Coverage Extensions to Enhance D&O Policies

While standard directors and officers (D&O) policies are designed to protect a wide array of risks, they have their limits. Coverage extensions are used to address these limits, fill gaps and provide organizations with additional protections outside the scope of traditional D&O agreements.

Coverage extensions solve a wide range of problems and can be continually improved to address the changing landscape of D&O liability. This Coverage Insights details a number of D&O extensions you should consider.

Advancement of Defence Costs

One extension that can prove invaluable in the event of a claim is the advancement of defence costs extension. In essence, this extension requires the insurer to forward defence costs to policyholders throughout a defined period of time.

Without this extension, an organization or its executives may be required to fund their own defence costs until an insurer can assess the claim and reimburse them. This is typically a time-consuming process and can take months or even years.

This extension is particularly important, as legal costs can get expensive, and most organizations lack the upfront resources to pay for such services. It should be noted that, if it is determined that a claim is not covered, the policyholder would be required to repay any defence cost advancements.

Retired Directors and Officers

Under many D&O policies, in order for an incident to be covered, organizations must have an active policy when a claim arises. Because some claims may take years to arise, a company’s retired executives can be left unexpectedly exposed. To make matters worse, retired directors and officers typically have no control over an organization’s insurance once they have left the organization. Accordingly, they cannot ensure their former organization will purchase the proper D&O insurance.

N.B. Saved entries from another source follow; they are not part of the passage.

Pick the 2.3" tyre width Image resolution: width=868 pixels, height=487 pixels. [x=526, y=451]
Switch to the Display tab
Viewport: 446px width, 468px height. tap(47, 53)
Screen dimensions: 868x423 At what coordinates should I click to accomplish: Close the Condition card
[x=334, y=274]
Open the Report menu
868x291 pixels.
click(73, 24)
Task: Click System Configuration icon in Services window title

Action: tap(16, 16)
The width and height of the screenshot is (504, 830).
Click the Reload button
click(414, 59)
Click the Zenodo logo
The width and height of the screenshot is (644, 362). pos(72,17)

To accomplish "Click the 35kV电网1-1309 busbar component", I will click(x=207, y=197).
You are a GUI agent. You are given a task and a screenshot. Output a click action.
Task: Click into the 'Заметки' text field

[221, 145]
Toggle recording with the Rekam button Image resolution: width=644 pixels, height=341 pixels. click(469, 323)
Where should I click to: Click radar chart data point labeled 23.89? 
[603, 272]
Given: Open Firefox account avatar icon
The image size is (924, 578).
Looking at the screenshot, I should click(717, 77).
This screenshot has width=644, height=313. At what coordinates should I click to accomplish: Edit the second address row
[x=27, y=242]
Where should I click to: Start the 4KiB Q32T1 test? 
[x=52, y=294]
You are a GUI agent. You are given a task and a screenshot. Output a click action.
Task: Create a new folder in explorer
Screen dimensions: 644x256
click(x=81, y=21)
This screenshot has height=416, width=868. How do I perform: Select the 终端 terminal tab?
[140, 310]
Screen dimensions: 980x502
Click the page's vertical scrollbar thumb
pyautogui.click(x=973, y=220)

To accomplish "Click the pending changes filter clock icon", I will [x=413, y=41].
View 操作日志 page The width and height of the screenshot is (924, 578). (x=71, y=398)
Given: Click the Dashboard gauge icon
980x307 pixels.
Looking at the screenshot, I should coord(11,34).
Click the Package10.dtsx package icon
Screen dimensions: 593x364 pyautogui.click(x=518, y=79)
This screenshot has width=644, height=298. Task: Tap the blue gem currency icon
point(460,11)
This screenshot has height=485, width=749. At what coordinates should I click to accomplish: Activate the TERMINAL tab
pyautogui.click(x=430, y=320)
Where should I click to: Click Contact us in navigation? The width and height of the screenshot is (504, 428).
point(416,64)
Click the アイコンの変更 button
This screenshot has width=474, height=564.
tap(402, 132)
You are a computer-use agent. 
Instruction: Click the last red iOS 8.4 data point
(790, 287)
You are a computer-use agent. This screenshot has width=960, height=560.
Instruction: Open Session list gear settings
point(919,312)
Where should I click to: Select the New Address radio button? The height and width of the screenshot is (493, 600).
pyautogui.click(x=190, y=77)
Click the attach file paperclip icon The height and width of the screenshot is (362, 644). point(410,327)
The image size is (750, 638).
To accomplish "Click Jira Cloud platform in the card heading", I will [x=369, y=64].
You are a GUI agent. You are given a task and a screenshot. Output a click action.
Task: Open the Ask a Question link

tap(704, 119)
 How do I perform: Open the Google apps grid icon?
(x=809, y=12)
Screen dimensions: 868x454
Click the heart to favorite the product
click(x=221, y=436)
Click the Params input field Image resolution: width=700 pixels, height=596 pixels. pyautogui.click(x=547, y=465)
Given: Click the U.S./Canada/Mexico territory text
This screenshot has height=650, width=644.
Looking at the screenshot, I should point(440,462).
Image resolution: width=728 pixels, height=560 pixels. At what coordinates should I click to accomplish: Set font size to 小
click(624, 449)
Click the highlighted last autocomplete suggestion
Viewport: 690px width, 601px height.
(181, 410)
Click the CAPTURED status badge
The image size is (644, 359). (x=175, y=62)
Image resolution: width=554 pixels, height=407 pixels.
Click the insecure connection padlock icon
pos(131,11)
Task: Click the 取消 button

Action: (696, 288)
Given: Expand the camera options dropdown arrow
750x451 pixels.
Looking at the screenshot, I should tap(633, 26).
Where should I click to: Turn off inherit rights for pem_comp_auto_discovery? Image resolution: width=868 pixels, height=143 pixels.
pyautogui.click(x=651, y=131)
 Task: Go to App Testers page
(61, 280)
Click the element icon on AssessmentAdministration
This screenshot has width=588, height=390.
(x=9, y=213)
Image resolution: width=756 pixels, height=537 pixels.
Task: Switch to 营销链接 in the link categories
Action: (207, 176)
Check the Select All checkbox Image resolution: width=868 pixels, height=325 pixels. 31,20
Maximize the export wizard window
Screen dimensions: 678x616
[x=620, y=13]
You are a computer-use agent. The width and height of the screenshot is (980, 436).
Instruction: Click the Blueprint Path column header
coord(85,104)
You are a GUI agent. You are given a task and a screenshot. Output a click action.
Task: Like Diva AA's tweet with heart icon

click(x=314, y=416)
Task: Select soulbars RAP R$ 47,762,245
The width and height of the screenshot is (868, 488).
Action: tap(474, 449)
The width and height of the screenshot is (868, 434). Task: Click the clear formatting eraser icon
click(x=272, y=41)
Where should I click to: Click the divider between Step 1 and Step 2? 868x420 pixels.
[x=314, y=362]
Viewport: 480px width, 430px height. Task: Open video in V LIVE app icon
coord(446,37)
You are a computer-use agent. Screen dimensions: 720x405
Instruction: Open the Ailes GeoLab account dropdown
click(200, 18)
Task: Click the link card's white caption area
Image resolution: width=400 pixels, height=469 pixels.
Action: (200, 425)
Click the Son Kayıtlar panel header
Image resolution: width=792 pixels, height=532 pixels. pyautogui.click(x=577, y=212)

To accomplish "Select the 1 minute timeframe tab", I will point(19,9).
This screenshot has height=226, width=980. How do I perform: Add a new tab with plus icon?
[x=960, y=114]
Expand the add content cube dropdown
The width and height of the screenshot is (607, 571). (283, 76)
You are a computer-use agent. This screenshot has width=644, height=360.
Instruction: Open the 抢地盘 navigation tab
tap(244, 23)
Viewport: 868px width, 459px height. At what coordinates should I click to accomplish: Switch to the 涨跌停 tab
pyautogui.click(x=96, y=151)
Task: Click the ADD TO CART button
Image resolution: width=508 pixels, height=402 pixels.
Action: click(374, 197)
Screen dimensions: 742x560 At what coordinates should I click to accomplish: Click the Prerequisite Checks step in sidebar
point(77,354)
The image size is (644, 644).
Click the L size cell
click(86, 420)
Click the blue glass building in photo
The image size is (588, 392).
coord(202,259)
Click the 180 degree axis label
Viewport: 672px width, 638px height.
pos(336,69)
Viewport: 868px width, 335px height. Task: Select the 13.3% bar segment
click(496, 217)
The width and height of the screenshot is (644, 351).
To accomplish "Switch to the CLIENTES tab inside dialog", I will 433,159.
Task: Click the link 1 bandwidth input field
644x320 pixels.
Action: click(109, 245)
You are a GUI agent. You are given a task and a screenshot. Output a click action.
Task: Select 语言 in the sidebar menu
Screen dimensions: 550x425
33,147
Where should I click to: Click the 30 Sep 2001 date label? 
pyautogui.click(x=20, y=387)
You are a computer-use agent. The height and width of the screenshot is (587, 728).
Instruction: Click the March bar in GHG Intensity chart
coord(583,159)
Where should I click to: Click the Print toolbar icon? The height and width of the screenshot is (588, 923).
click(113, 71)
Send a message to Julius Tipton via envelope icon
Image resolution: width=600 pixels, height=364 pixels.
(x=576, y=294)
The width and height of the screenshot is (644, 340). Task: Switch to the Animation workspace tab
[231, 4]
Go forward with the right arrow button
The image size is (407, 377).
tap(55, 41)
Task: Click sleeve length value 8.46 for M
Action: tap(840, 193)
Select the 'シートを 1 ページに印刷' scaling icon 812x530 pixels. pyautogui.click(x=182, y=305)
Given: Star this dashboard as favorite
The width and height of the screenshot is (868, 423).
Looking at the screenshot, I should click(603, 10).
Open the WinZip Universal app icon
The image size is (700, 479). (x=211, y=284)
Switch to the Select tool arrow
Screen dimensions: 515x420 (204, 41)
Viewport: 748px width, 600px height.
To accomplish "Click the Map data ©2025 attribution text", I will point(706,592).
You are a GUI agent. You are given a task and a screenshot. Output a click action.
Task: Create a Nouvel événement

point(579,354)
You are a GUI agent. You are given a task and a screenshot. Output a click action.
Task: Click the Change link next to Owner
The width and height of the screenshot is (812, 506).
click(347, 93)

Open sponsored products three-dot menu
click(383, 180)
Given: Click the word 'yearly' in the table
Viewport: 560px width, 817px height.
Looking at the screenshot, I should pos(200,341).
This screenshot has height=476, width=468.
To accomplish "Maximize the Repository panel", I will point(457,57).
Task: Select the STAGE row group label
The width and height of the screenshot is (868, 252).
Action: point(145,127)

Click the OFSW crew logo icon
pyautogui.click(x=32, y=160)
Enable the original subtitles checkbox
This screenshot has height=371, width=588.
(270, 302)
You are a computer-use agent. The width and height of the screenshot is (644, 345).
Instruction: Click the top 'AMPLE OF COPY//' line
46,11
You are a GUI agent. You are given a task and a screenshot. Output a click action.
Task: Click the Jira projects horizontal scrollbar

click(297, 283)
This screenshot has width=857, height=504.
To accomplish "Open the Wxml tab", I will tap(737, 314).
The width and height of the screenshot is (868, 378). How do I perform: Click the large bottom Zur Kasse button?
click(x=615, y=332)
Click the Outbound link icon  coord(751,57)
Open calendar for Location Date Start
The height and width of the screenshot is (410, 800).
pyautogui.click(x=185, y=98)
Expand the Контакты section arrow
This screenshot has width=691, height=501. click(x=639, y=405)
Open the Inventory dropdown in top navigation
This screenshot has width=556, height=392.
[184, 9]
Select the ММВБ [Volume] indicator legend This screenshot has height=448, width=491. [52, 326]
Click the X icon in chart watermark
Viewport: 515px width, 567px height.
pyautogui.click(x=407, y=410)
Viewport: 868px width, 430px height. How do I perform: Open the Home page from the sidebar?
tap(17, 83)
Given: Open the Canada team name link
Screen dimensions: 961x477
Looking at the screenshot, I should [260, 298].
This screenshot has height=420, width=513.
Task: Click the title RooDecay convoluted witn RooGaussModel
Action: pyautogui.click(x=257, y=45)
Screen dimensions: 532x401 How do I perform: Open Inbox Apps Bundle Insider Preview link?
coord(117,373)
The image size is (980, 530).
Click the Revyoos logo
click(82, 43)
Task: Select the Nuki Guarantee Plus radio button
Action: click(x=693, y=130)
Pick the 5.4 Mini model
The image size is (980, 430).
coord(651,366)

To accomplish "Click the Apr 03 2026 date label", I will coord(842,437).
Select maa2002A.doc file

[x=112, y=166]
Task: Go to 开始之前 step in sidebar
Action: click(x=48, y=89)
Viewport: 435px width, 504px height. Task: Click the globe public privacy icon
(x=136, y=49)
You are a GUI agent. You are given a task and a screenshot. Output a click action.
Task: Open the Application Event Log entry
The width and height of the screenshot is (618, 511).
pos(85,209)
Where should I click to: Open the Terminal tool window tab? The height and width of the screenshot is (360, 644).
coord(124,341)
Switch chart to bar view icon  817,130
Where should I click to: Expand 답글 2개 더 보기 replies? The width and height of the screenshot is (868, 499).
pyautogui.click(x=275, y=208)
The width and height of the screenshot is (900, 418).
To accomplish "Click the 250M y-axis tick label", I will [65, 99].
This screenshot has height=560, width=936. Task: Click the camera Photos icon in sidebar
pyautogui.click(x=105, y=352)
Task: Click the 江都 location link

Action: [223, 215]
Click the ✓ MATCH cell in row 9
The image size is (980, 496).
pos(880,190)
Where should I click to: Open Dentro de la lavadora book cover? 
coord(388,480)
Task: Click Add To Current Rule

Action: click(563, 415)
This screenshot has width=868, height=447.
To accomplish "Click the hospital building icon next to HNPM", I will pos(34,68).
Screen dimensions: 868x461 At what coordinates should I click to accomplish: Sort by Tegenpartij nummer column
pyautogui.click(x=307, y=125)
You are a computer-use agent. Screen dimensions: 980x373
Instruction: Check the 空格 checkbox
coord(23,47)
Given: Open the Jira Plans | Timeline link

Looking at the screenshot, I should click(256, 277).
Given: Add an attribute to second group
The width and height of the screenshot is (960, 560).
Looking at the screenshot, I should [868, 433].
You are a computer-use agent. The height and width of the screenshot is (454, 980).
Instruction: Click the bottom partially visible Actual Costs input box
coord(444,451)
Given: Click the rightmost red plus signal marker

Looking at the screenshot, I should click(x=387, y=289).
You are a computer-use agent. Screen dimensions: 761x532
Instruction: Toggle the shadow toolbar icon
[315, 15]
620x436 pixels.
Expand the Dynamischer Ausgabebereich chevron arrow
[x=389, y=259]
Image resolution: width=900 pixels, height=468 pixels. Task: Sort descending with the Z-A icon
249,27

To remedy this issue, policyholders can protect their former directors and officers by including an extended reporting period in their D&O coverage. An extended reporting period allows organizations or retired executives to report a claim to the insurer even if the organization no longer carries an active policy.

Outside Directorship

In some cases, directors and officers serve on boards of outside organizations. This often occurs when an executive takes a leadership position for an external non-profit.

Standard D&O policies may not offer sufficient enough protection in these instances, and outside directorship coverage may be needed. This extension is particularly useful, as it ensures that executives will be covered in the event that their non-profit’s insurance is insufficient or completely exhausted.

New Subsidiaries

When an organization purchases a new subsidiary, it is possible that the executives of these acquired operations could be open to D&O exposures.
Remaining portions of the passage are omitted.